I am currently in Istanbul. After getting off my second overnight bus in a row this morning, I decided that the best use of the first day was to take a nice long nap. When I came to around noon, I headed off to see the sights. First stop was the ATM, which, given the prices here, will be a frequent one here in Istanbul. Then to Hagia Sofia. It’s a church. It’s a mosque. It’s a museum. Whatever it is it is awesome. (Took over the title of my favorite place of worship from St. John the Divine uptown.) There are Byzantine mosaic, Islamic frescos, immense architecture. It’s got it all. Then I hit the Blue Mosque. Also pretty, but not ol’ Sophie. Final stop of the day was the Underground Cistern, which was, as promised, both underground and a cistern. You could wander on platforms above the flooded floor, where big ol’ carp swam around. In the back they had two colossuses heads of Medusa, one upside down and one on it’s side, that the original builders must have scavenged from a Roman temple to use as column bases.
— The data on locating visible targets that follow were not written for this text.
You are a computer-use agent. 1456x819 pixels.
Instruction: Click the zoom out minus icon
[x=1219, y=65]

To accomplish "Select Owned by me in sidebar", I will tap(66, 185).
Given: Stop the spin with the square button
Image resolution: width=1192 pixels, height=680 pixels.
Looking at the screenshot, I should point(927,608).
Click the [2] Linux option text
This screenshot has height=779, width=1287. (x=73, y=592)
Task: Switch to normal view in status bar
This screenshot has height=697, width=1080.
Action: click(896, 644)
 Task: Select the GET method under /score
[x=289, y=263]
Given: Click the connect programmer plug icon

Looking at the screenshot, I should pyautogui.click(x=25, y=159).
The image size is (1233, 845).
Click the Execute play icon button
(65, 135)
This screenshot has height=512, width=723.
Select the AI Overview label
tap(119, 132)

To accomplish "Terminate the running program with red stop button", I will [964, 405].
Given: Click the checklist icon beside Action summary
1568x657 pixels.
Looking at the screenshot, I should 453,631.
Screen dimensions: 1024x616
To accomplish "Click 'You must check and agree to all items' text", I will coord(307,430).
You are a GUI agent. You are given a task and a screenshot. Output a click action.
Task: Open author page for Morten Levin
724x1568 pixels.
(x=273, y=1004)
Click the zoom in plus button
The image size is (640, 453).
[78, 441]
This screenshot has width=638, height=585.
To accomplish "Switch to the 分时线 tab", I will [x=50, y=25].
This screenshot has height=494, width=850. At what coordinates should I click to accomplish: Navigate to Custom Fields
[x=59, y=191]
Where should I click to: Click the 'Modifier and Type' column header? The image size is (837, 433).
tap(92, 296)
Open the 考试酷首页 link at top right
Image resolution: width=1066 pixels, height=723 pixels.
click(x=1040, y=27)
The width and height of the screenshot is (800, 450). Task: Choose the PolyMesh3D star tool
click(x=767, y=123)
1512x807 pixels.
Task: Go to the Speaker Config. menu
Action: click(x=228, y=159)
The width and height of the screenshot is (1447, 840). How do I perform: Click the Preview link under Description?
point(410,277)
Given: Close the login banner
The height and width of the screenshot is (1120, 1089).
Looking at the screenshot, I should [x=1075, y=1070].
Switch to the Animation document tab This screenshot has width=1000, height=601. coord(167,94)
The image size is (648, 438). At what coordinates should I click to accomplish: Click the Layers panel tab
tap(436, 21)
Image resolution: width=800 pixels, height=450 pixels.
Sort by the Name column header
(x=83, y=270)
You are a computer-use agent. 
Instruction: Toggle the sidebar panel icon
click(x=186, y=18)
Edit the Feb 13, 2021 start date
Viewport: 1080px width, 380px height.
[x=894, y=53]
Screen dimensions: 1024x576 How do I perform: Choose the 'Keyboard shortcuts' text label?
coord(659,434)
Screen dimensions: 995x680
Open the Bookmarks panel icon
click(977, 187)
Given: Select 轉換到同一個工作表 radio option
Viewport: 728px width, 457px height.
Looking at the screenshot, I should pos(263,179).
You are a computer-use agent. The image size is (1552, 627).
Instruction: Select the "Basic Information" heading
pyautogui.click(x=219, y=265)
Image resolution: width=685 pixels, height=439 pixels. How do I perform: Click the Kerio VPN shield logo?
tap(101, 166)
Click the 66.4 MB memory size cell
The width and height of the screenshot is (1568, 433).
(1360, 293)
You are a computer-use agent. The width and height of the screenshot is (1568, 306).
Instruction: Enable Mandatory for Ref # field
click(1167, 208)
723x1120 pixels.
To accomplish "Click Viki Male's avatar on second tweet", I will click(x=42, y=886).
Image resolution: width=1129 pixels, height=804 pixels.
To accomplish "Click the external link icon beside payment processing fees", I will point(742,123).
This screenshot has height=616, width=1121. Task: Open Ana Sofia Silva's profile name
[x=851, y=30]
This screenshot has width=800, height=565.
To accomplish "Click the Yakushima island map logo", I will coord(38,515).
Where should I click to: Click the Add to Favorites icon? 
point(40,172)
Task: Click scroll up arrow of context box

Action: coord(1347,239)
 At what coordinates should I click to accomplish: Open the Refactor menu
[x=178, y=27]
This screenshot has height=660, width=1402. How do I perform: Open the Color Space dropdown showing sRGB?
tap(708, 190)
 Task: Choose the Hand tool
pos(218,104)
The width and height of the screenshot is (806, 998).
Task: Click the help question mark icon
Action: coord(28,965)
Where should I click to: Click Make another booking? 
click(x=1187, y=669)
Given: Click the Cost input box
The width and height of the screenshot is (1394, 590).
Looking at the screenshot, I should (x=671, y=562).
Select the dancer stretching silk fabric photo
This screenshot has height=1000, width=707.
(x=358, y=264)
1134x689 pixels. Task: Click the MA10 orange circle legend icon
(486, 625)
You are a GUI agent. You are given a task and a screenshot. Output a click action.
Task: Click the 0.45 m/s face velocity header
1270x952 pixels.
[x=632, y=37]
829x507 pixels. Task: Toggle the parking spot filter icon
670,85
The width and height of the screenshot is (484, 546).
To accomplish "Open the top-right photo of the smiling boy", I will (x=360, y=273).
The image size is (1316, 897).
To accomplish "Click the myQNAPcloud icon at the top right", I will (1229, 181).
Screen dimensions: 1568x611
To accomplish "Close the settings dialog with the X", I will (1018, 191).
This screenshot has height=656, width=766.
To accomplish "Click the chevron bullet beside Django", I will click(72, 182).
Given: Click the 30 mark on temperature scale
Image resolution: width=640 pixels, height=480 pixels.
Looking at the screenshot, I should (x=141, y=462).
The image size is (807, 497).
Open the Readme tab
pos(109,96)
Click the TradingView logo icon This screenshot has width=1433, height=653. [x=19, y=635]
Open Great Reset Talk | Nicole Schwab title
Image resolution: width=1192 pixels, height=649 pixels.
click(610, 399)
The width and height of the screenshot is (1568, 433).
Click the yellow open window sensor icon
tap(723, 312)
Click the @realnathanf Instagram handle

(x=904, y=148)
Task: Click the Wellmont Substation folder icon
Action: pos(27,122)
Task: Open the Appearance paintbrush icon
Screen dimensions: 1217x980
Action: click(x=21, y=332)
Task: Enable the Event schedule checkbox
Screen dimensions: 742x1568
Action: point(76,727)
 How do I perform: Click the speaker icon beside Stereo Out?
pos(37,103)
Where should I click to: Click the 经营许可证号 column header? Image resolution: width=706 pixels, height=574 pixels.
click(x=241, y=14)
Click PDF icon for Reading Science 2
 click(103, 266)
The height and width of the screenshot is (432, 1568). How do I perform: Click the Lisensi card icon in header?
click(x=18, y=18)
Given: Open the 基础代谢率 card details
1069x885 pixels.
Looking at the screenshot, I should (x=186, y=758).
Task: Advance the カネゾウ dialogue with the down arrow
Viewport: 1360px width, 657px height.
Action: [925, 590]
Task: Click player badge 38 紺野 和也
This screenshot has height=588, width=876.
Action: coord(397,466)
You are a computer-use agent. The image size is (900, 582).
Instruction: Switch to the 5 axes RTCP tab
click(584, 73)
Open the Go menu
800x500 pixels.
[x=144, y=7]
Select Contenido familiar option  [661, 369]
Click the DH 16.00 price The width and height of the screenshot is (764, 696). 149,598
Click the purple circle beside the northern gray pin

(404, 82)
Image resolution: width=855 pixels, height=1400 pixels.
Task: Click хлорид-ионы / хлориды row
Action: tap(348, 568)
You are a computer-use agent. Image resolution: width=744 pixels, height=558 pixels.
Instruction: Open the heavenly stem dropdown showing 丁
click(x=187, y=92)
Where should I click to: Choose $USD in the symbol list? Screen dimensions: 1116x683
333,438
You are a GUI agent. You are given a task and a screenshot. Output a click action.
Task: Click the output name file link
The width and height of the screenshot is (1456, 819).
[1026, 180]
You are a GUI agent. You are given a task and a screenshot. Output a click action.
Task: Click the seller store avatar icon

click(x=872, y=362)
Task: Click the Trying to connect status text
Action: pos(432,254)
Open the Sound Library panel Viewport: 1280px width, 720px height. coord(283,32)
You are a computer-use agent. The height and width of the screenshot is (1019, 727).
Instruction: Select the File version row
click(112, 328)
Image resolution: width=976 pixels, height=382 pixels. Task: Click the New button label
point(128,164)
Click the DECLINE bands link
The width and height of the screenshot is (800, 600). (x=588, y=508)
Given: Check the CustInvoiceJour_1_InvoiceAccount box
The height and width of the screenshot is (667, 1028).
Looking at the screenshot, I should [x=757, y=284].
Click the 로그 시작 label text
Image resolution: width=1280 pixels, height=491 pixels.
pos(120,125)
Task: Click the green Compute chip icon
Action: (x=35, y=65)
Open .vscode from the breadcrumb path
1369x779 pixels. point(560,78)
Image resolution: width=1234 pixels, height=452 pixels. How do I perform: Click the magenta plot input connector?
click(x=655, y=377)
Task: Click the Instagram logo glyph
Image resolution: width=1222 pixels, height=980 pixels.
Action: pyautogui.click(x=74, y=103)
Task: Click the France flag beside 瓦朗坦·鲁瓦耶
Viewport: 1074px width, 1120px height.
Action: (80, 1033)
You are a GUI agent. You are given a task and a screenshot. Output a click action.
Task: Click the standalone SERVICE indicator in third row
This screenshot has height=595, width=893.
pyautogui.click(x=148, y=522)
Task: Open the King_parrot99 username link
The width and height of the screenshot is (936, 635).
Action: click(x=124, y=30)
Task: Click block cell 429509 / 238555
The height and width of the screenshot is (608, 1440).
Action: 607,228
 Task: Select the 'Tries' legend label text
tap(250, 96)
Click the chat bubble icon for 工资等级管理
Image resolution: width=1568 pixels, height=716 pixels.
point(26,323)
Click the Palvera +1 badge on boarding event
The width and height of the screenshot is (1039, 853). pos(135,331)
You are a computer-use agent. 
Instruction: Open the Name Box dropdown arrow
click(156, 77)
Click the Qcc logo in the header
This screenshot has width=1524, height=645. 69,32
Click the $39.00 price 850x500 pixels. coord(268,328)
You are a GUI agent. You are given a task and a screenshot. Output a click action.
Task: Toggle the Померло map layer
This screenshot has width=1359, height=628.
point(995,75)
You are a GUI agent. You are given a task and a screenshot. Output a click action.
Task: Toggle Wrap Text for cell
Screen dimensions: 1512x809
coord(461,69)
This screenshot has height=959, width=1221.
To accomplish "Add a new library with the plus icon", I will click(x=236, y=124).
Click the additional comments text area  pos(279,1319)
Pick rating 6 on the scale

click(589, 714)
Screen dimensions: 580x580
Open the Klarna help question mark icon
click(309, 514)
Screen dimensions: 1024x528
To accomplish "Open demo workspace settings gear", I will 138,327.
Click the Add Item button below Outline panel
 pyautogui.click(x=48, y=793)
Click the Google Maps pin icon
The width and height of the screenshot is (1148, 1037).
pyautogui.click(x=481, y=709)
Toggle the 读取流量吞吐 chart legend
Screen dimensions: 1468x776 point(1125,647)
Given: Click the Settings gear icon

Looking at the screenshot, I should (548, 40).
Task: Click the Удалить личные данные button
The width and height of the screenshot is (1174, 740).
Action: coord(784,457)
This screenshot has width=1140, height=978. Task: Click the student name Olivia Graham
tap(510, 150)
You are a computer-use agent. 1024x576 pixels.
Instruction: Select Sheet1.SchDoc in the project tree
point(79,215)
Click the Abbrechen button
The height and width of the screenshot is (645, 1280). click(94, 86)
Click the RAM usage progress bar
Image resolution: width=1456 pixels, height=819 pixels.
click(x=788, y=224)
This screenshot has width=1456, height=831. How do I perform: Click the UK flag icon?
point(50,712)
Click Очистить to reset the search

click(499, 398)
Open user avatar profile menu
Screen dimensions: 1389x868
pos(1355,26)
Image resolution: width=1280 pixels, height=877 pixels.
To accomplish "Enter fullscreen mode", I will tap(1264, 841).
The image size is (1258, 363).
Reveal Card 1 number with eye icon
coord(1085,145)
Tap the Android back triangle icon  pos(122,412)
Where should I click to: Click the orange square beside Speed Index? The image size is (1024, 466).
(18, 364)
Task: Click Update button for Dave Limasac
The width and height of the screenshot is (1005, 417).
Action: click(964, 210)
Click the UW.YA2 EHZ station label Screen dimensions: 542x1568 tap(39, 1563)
One the way home I wandered through the Hippodome (obelisks for one and all) and had some sour cherry juice (complete with song and dance from mobile cherry juice salesman), and called it a day.

That is it for now. I’ll be back in the US on Friday, so there will likely only be one more installment on Kristen in Wonderland as Dad calls it. Never fear though! I should be in the Islamic Republic of Mauritania by mid September, so the adventures can continue.